This is the text of the speech as drafted and may differ from the delivered version.

Good afternoon and thank you for inviting me to speak to you all today on this important subject, and the role that the Payment Systems Regulator will play in protecting everyone’s ability to choose to use cash, for so long as they want to.
This afternoon I am going to focus on three particular aspects of our work: 
  • First – How we are protecting everyone’s access to cash today – through the main way we currently obtain cash – ATMs; 
  • Second – What we are doing to support people’s ability to continue to use cash in future; and
  • Third – How you can help us with our work. 
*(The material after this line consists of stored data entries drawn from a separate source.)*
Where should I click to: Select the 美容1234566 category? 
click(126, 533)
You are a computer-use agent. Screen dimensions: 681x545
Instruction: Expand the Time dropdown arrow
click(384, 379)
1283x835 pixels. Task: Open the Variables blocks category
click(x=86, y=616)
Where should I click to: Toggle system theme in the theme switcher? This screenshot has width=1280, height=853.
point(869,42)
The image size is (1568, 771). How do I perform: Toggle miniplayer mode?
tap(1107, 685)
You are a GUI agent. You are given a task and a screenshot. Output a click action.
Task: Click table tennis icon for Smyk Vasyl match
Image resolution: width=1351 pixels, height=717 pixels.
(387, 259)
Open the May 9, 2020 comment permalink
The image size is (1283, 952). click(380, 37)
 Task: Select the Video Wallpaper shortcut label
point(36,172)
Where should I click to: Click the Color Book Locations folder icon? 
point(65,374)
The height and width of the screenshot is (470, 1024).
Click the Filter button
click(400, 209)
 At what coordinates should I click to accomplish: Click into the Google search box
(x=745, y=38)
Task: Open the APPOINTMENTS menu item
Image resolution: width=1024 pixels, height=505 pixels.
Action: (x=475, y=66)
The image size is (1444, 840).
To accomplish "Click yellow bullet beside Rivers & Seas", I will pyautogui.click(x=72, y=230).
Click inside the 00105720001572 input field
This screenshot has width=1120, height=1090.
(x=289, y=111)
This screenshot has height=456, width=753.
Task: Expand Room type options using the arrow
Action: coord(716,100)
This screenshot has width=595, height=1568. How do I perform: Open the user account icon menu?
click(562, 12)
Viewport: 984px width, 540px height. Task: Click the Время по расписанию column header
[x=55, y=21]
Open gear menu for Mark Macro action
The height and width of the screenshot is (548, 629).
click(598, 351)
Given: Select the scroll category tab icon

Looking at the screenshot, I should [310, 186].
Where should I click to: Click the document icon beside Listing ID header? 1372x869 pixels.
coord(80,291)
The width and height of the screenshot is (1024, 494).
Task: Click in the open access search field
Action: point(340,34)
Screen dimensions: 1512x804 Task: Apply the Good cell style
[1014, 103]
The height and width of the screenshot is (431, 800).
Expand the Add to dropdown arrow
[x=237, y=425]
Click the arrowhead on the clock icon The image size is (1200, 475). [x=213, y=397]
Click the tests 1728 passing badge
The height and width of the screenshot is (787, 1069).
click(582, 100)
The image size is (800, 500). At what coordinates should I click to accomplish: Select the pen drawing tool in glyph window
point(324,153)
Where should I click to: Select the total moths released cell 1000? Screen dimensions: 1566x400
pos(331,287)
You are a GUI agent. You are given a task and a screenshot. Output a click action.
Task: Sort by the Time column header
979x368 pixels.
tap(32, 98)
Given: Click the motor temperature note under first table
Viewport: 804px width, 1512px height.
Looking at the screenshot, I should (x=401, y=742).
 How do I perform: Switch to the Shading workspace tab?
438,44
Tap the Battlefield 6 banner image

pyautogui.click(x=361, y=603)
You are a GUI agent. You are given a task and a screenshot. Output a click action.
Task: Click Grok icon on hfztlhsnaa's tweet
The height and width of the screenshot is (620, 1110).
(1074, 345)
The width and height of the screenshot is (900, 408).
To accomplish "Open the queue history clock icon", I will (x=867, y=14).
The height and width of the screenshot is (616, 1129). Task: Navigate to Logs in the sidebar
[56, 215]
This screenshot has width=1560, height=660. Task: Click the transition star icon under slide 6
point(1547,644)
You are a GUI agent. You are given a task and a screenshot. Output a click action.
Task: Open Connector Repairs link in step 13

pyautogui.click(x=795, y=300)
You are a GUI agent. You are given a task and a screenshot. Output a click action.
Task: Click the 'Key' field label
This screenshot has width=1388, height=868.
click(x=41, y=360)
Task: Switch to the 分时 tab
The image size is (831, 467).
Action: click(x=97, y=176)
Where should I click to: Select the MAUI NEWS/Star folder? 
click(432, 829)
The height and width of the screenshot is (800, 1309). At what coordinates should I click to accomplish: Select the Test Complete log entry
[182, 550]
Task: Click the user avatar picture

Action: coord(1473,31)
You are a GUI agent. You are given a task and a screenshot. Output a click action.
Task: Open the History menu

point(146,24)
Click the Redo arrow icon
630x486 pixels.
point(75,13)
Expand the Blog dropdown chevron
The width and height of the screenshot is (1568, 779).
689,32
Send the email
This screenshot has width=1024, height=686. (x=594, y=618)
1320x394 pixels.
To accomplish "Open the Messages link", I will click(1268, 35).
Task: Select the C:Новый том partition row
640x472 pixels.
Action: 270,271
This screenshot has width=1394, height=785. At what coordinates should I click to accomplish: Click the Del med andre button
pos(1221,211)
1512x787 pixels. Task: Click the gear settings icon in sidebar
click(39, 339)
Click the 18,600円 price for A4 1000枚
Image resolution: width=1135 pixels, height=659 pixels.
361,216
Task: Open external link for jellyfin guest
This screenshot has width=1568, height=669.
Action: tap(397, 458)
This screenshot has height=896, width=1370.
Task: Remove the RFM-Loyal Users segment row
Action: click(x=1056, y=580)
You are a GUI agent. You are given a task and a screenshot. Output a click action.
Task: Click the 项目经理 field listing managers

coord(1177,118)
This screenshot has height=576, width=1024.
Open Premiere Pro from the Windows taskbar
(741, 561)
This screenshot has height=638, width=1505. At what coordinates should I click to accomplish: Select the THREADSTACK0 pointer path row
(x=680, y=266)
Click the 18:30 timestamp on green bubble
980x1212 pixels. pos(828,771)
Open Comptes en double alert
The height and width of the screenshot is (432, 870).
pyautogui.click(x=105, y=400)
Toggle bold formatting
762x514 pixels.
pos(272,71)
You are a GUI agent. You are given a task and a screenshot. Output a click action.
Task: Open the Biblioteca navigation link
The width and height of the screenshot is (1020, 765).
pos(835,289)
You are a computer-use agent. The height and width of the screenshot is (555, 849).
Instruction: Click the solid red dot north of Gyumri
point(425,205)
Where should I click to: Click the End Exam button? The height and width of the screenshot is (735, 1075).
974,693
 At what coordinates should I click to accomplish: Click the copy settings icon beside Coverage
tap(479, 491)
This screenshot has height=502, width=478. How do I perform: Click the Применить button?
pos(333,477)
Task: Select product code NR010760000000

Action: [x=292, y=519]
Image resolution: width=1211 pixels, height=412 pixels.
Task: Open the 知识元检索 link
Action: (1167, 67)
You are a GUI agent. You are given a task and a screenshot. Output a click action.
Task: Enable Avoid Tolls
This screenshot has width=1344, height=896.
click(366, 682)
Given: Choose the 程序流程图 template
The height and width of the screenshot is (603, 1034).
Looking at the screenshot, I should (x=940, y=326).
But I would like to start with a few observations about where we – as a society – are in terms of cash use.
In one form or another, cash has been an important way for people to pay for things for centuries. But, over the last few years, we’ve seen people choose to pay for things in different ways – whether by cards or, more recently, digital payments mobile phones and even watches. This is prompting a debate about the role of cash and raises important policy issues – for regulators, government and society more generally. 
It has also prompted me to consider my own use of cash over the years.
I used to take out my weekly budget in cash, and that had to see me through the week. But, over time, my use of cards and internet banking has grown. And I can now go days without using cash – relying on my mobile phone to allow me to get around London, buy lunch and other incidental purchases.
But I still carry cash, and use an ATM most weeks. When I go somewhere new I rely on the reassurance that holding cash brings, while for some types of payments – to school fayres, sports clubs and collections at work – cash is still king.
And my own experience resonates with what we see across the UK. Yes, cash use is declining – more payments are being made by debit card than by cash, and there is a striking growth of contactless payments. 
But our own research shows that 80% of people have used cash in the last week. So, while many of us are choosing to use less cash, and an increasing majority prefer to use other methods, it remains an important part of most of our lives. And, when it comes to where we get that cash. The answer is pretty straight-forward: for the vast majority it is a free-to-use cash machine. UK Finance figures show that nearly 80% of cash acquired by businesses and consumers was through an ATM. 
And the UK is better served by those cash machines than it has been in the past. We have more ATMs now than 10 years ago, and more of them are Free-to-Use. But in the last couple of years we have seen this increase in free-to-use ATMs stall and now start to fall. This follows the general reduction in the use of cash, as many of us make greater use of electronic payments. But this reduction in the use of cash is unlikely to be uniform, and shines a light on the fact that some communities – people and businesses – rely on cash, but find it difficult to access it easily. 
This often conjures up images of remote rural locations. But the truth is that these access issues can be in both rural and urban areas. Indeed, recent research from the University of Bristol has highlighted that challenges exist in parts of our cities – particularly where there are higher levels of social deprivation. 
So we need to be careful to understand the needs of people and businesses – particularly the vulnerable, wherever they live.
And with declining use of cash, LINK is taking difficult decisions to reduce the total cost of the network of free-to-use ATMs. While reduced withdrawals from ATMs is adding to the commercial pressure to switch some of the free-to-use machines to ones that charge. Businesses are also adapting. With fewer of us using cash, some are finding that it makes sense to go cashless – it can avoid the costs, time and trouble of having to bank their takings. While at present this might only be an emerging trend in parts of our cities, larger retailers such as Sainsburys are also experimenting to see how customers react to not being able to easily pay with cash, with its ‘till free’ trial store. 
So, while the growth of electronic payments and innovation brings benefits to many of us, in terms of convenience and new tools to manage our money, we all need to be mindful that it also risks leaving others behind.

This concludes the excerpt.